In my work as President of the Russell Berrie Foundation, I have had the privilege of meeting generous human beings who taught me that being alive means transcending my comfort zone.
Responding to an invitation to visit a homeless shelter, I was about to enter an unmarked door of a nondescript building in the middle of New York when I heard a man behind me say: "I wouldn't enter that door if I were you."
Inside was a warm haven that provided respite on a cold winter day, tables and chairs, a kitchenette to avail of a hot meal, bathrooms and showers with clean towels and soap, lockers to store possessions. Some people were sprawled over tables, taking a nap in a safe environment. I was surprised to meet sociable, polite people who greeted me "good morning" and "have a nice day!" Simple niceties that did not fit my stereotype of the homeless.
My host, whose marketing company requires a lot of traveling, brings home all the hotel toiletries and deposits it in a bin at his office where co-workers are expected to do the same.
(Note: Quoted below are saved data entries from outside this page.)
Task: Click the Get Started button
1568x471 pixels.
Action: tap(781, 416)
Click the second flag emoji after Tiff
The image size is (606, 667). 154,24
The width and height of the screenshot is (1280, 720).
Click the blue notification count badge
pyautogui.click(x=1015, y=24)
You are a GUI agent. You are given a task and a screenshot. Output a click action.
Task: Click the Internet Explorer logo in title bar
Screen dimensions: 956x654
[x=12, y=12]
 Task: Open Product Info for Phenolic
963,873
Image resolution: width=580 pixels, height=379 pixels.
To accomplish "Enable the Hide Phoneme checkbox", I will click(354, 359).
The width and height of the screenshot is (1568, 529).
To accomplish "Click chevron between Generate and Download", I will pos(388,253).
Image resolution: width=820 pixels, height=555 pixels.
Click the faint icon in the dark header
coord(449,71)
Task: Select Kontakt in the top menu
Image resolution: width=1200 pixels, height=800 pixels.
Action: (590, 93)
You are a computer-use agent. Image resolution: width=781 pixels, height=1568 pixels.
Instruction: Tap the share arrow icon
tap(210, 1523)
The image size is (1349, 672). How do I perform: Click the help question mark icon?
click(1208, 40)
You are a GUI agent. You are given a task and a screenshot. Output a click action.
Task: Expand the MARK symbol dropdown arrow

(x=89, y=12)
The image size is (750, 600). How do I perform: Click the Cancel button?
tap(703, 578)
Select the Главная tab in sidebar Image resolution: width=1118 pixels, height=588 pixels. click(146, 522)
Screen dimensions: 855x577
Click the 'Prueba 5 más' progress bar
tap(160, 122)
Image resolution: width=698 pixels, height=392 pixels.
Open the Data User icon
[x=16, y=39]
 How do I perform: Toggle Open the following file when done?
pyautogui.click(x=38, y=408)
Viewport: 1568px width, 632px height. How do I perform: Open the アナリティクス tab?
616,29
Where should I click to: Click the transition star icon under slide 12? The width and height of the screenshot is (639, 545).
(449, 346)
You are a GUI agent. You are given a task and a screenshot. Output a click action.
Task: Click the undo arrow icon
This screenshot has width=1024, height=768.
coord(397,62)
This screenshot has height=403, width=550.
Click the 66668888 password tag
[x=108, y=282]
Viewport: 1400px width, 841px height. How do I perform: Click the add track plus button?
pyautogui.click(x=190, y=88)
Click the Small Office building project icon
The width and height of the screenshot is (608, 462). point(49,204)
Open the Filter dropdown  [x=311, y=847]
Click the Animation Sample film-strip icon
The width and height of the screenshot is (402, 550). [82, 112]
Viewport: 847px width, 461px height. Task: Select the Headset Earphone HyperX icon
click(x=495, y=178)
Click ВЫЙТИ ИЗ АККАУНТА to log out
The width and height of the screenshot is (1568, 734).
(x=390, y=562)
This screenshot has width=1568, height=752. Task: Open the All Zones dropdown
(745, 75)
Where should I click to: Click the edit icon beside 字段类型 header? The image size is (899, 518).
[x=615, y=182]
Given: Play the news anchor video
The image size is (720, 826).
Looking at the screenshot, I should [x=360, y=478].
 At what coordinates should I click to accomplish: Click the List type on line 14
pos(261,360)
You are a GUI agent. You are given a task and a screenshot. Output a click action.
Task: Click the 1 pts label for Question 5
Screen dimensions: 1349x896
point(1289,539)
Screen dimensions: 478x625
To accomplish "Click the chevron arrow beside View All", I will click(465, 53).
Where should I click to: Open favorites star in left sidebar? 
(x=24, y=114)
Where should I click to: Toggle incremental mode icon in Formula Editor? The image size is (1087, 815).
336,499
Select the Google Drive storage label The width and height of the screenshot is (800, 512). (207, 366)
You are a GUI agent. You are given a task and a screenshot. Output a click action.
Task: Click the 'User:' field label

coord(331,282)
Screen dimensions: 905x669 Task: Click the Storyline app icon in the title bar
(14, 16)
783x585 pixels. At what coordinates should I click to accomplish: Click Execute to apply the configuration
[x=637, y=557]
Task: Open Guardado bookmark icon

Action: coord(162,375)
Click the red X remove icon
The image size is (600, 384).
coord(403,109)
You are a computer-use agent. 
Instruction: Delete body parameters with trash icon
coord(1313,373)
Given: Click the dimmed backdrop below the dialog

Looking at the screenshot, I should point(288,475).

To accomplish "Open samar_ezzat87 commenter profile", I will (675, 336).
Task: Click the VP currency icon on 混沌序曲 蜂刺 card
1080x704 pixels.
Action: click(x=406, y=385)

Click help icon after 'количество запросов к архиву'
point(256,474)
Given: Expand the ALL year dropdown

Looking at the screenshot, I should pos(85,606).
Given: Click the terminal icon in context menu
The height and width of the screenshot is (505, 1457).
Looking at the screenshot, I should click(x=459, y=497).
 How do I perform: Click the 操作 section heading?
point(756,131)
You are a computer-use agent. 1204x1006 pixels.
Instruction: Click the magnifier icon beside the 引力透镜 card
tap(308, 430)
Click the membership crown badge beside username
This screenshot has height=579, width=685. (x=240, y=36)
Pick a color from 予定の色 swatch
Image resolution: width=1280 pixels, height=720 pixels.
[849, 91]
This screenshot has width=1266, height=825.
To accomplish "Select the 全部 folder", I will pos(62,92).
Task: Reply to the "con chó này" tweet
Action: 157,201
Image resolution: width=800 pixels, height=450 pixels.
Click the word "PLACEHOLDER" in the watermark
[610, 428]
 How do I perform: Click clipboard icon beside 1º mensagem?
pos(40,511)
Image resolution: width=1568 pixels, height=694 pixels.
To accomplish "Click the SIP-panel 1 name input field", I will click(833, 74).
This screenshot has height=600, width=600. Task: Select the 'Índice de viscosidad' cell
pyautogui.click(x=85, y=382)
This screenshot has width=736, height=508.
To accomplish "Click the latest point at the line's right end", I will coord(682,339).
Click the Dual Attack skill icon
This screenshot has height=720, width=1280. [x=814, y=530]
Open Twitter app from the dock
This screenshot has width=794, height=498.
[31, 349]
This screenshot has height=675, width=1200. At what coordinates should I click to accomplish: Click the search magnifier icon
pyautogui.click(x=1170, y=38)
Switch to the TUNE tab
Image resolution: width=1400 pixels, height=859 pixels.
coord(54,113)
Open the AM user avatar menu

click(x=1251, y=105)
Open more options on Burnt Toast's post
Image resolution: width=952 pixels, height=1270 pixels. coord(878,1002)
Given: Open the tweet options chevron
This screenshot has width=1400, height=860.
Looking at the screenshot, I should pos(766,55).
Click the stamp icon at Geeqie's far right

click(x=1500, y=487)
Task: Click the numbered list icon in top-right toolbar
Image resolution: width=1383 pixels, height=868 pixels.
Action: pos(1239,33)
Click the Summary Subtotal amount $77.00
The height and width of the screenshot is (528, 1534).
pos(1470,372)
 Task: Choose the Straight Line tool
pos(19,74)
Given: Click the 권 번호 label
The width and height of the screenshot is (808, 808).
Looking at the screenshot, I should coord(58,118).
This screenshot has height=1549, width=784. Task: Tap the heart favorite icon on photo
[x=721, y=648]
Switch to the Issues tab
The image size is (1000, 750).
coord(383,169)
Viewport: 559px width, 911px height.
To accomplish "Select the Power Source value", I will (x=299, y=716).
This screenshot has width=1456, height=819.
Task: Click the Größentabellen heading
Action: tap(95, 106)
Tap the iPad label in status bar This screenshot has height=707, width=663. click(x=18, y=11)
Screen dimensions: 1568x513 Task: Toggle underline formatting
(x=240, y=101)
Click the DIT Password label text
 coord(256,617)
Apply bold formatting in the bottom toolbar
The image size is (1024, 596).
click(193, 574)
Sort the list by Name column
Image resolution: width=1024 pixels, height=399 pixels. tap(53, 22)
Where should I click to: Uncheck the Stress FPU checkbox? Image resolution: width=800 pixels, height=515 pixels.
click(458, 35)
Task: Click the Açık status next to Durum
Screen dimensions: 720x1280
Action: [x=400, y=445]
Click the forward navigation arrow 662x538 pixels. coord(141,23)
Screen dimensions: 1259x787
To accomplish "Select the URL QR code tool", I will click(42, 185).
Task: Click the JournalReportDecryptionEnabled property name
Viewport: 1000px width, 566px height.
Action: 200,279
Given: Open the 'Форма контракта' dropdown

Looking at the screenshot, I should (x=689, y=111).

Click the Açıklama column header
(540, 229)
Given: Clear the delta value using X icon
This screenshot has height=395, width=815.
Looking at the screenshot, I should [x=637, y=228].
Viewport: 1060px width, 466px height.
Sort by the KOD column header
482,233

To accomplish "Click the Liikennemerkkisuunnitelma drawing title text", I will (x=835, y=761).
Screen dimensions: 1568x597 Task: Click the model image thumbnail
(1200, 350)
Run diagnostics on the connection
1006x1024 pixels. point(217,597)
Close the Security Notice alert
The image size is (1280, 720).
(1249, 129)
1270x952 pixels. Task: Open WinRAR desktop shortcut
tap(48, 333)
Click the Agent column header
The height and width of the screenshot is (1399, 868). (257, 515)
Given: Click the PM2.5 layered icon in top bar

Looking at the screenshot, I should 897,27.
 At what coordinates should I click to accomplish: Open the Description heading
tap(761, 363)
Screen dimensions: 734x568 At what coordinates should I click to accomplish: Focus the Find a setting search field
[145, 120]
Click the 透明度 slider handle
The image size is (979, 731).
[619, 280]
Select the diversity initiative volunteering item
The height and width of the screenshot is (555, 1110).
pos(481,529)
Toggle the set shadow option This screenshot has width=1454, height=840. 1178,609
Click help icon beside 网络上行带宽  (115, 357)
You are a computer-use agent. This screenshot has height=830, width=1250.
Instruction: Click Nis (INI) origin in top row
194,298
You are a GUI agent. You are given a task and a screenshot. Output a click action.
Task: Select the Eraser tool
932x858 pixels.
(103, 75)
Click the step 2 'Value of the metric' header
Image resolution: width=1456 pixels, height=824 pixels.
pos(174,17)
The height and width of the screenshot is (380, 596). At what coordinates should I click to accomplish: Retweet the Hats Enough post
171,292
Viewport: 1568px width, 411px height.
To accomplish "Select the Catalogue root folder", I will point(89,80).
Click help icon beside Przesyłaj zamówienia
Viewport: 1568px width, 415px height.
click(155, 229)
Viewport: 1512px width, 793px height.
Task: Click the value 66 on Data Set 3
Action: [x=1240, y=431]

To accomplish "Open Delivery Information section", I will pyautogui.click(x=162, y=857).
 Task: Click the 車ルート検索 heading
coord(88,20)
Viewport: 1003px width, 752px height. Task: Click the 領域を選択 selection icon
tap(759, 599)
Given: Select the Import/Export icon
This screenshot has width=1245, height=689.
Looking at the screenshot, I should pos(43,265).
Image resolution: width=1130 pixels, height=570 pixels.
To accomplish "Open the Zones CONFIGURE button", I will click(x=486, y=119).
I instantly resolve to send him my accumulating hoard of airline and hotel amenities, instead of taking it home for myself!
While moved by the encounter with recovering homeless in their facilities for interim and long-term housing, my life lesson came from this man, who travels 109 days a year yet finds the time to take people like me to meet radical "others" who would otherwise be invisible. He taught me that being with the homeless is not scary but real as it is easy to forget that by a mere stroke of luck, we could be in their shoes.
He asked for the gift of time, so his "guests" could experience what it means to be treated like human beings, to help them normalize with conversation and social contact. Such a simple act of humanity!
I was once the recipient of a memorable act of humanity from a homeless man I found sleeping on a sidewalk in Soho. I normally walk right past but something squeezed my heart and, feeling generous, I put a hundred dollar bill in his cup, waking him up in case someone would come by and take it.
When I went into a store nearby, I saw he had followed me around the corner and shyly asked the sales manager to give me an offering of red carnations. I don't know how he managed to get them but it was the most heartwarming thanks I ever received!
We all receive calls from the universe that evoke feelings from deep within us. Not all of us choose to respond as it often involves disrupting our life. Leaving our comfort zone is not easy - giving up a lucrative job, getting out of an unfulfilling relationship - putting our life on hold to go on a passion quest is not what we are expected to do.
But there are moments in our life when we can just say "yes!" and follow our hearts, to respond to the poet, David Whyte's call to "live passionately, for whatever doesn't make you feel alive is too small for you!"